[1919 – Heights Natatorium – Houston Heights Association – Photo taken by Hawthorn Ramage, in about 1913, and donated to the Heights Museum Collection by Ms. Verna Topkins]
[1895 map, showing Heights Blvd. on west of park, and Harvard, Cortlandt, Arlington, Columbia, and Oxford Streets intersecting with park from north]
Coombs Park (sometimes called Forest Park) was an amusement park that the Coombs family built around the turn of the last century on land they owned in the Houston Heights, just north of White Oak Bayou. The Coombs house itself was a sprawling mansion on the southern side of the bayou, in an elevated area that became known as “Coombs Terrace”. On the east side of the intersection of Heights Boulevard and 3rd Street (approximately where Heights Boulevard now intersects with the eastbound feeder road for Interstate 10), north of the bayou, E.L. Coombs dug a lake that featured live alligators and trick high-diving. Describing other features of the park, Sister M. Agatha’s History of the Heights states:
Sunday afternoon was the park’s big day. At three o’clock every Sunday, a Mrs. Roaming (significant name) went up in a balloon, with a monkey for a companion. Sometimes the monkey went up alone. The balloon had a basket and when the lady got ready to come down, she pulled a valve and gradually as the gas escaped, the balloon descended. When the monkey went up alone, the valve was fixed so that the gas was gradually leaking before the ascension. There was a track in the park for goat racing, and the children brought their pets, harnessed to various little wagons or traps, and took part in the race for prizes. Mr. Coombs also provided a zoo with all kinds of animals for the special delight of the children. Between his home and the bayou, extending back to Yale Street, he had an ostrich farm and children of the Heights loved to go near the fence to see the birds. These, too, were for the park.

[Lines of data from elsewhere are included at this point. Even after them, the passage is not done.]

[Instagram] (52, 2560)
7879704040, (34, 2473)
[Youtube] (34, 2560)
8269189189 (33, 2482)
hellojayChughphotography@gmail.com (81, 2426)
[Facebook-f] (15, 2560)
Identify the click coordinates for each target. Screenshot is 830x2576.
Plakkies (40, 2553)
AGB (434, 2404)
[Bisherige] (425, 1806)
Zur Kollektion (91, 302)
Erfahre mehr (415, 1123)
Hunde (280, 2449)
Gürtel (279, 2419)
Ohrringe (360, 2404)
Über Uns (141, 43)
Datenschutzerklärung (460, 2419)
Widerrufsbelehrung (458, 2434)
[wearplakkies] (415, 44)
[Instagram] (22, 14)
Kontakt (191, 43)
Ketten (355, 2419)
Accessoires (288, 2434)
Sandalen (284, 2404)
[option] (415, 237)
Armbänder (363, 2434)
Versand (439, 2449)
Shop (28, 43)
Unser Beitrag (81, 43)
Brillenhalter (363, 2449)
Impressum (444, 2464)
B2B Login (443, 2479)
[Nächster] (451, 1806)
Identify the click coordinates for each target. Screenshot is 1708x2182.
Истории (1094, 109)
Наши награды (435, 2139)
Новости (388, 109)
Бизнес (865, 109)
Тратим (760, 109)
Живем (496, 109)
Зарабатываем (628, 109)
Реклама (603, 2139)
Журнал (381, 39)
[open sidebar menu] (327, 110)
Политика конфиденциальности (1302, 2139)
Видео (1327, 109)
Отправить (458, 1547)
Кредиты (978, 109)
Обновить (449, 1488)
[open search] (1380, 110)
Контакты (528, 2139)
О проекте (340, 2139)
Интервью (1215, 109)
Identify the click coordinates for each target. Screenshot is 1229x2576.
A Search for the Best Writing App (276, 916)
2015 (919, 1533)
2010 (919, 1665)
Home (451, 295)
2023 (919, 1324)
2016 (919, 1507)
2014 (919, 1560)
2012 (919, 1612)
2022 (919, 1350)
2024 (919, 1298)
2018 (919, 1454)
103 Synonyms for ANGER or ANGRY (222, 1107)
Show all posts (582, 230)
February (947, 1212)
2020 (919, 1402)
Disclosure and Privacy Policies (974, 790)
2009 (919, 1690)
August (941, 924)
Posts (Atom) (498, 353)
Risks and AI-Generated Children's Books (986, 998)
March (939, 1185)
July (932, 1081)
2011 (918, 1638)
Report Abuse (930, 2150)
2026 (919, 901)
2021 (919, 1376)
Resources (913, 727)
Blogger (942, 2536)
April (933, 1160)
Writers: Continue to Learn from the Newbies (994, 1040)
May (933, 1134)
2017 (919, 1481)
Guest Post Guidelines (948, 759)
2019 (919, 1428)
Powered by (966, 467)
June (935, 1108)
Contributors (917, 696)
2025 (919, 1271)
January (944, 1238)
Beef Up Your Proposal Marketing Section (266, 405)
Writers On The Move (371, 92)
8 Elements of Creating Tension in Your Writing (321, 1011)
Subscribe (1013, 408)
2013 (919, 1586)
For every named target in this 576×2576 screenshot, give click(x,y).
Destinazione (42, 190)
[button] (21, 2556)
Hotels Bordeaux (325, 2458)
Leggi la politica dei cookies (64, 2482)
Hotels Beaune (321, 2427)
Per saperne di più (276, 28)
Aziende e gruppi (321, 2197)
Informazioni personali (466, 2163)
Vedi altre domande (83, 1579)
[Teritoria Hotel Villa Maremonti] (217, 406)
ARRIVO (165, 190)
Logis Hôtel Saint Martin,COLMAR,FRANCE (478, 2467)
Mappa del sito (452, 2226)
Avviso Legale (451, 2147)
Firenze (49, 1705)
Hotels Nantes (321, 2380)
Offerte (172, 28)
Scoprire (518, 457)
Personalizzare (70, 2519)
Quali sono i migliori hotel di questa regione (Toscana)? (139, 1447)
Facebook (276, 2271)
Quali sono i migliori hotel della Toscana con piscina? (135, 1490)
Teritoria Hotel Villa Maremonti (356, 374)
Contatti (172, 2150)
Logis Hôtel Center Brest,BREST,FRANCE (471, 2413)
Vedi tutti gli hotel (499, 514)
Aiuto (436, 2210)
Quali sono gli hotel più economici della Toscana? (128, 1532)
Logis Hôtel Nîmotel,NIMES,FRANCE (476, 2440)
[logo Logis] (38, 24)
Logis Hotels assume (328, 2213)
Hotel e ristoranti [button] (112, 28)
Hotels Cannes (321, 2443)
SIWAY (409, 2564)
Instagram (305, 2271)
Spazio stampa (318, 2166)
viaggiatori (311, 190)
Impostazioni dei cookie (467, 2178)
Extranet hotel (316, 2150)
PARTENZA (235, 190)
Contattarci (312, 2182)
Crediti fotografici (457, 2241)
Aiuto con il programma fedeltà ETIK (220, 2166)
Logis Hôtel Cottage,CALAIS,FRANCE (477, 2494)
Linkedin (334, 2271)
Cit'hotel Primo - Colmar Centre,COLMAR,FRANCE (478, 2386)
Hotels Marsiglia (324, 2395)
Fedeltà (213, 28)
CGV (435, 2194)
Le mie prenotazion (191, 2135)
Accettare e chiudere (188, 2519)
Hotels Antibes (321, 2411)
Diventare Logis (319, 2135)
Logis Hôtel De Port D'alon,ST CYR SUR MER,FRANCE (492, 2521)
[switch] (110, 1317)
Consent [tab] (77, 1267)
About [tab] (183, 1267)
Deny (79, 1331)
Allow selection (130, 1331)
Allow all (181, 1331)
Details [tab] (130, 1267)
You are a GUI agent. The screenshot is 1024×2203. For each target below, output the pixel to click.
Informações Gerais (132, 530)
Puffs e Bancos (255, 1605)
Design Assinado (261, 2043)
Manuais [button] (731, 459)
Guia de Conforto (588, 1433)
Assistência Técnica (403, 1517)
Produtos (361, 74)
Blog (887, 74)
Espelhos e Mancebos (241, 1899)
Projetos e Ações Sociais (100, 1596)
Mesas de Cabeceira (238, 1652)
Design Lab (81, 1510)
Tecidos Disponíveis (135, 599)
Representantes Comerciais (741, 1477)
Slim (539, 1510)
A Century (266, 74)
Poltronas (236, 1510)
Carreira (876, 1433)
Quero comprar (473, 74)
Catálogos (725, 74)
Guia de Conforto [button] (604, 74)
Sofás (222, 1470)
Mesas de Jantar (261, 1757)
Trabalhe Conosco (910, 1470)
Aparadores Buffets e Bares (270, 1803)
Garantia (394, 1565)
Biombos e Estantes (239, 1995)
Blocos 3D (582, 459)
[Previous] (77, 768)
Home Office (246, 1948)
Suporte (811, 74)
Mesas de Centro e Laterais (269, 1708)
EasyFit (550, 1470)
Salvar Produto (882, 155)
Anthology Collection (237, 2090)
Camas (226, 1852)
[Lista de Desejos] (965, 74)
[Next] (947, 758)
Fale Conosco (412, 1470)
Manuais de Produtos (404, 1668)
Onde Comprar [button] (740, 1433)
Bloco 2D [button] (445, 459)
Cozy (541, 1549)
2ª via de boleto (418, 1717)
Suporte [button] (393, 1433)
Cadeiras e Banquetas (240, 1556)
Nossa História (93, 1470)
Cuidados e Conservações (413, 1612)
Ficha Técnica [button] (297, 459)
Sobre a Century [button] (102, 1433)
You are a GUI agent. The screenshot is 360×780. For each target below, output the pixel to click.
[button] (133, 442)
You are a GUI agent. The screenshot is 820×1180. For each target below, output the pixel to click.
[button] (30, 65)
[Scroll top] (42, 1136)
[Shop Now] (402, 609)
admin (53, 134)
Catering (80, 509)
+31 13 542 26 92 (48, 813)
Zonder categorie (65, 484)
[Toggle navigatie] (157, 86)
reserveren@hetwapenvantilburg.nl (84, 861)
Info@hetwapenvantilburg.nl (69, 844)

In 1895, on the banks of the bayou at the southern end of Harvard Street, Coombs built a natatorium. Describing an early photograph of the natatorium, Sister Agatha reported: “Coombs built in the flamboyant style of Coney Island’s heyday. The picture shows a pleasure pier, two and a half stories, with dressing rooms for each floor, like galleries around the pool. The impressive building was topped off with one large round tower and two smaller turrets, each waving a flag.” The Galveston Daily News reported on April 12, 1895 that: “Houston’s new natatorium at Coombs park was thrown open to the public today, and in two hours after the opening every bathing suit in the house was out, and the jolly bathers were enjoying the fresh water. The tank has a capacity of 200,000 gallons of water and is 80×40 feet square, having a depth when full of from 4 to 9 feet of water.” The opening coincided with a Knights of Pythias convention at Coombs Park, and the same edition of the Daily News reported that “[t]he large pavilion is handsomely decorated with bunting, flags, and monograms, bidding the Knights of Pythias welcome,” and that many of the Knights had an opportunity to enjoy the “refreshing waters” of the natatorium.
When the original natatorium building burned, a smaller structure (pictured above) was built in its place. After E.L. Coombs died, the property on which the natatorium was located changed hands a number of times. The natatorium survived Coombs Park, and was still operating as late as 1942. The natatorium was filled in at some point thereafter, however, and there is now a self-storage facility located on the spot.